Repairing Faults and Defects
After Fault Management has identified a faulted component in your system, you should repair it. A repair can happen in one of two ways: implicitly or explicitly.
-
Implicit repair – An implicit repair can occur when the faulty component is replaced or removed, provided the component has serial number information that the Fault Manager daemon can track. The system's serial number information is included so that the Fault Manager daemon can determine when components have been removed from operation, either through replacement or other means. When such detections occur, the Fault Manager daemon no longer displays the affected resource in
fmadm list
output. The resource is maintained in the daemon's internal resource cache until the fault event is 30 days old, at which point it is purged. -
Explicit repair – An explicit repair is required if no FRU serial number is available.
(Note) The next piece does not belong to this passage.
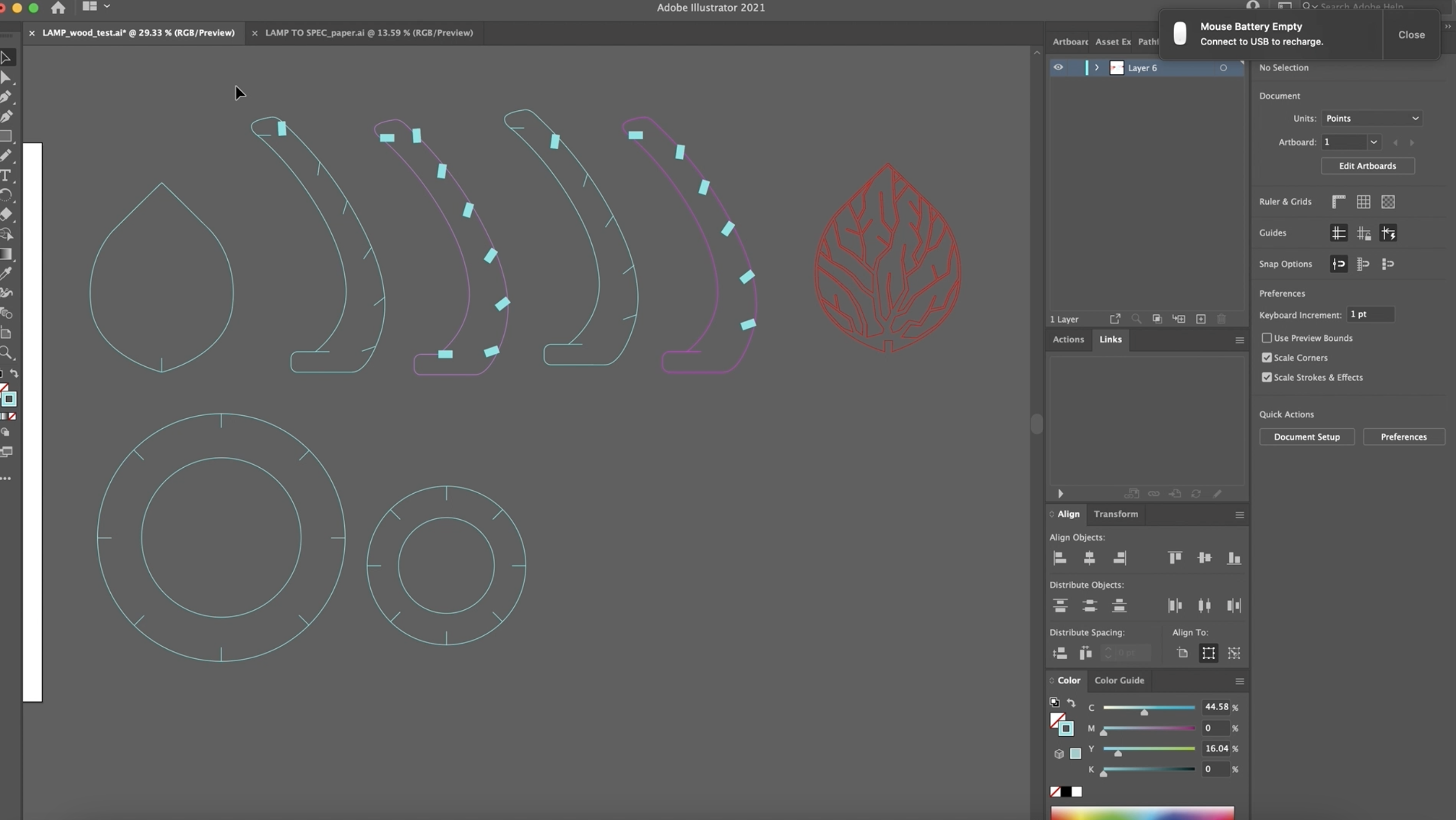Click the Cyan color slider

(1149, 708)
For example, CPUs have no serial numbers. In these cases, the Fault Manager daemon cannot detect a FRU replacement.
Use the
fmadm
command to explicitly mark a fault as repaired. The options include:-
fmadm replaced
label -
fmadm repaired
label -
fmadm acquit
label[
uuid]
-
fmadm acquit
uuid
Although these four commands can take UUIDs or labels as arguments, it is better to use the label. For example, the label
/SYS/MB/P0
represents the CPU labeled "P0" on the motherboard.If a FRU has multiple faults against it and you want to replace the FRU only one time, use the
fmadm replaced
command against the FRU. -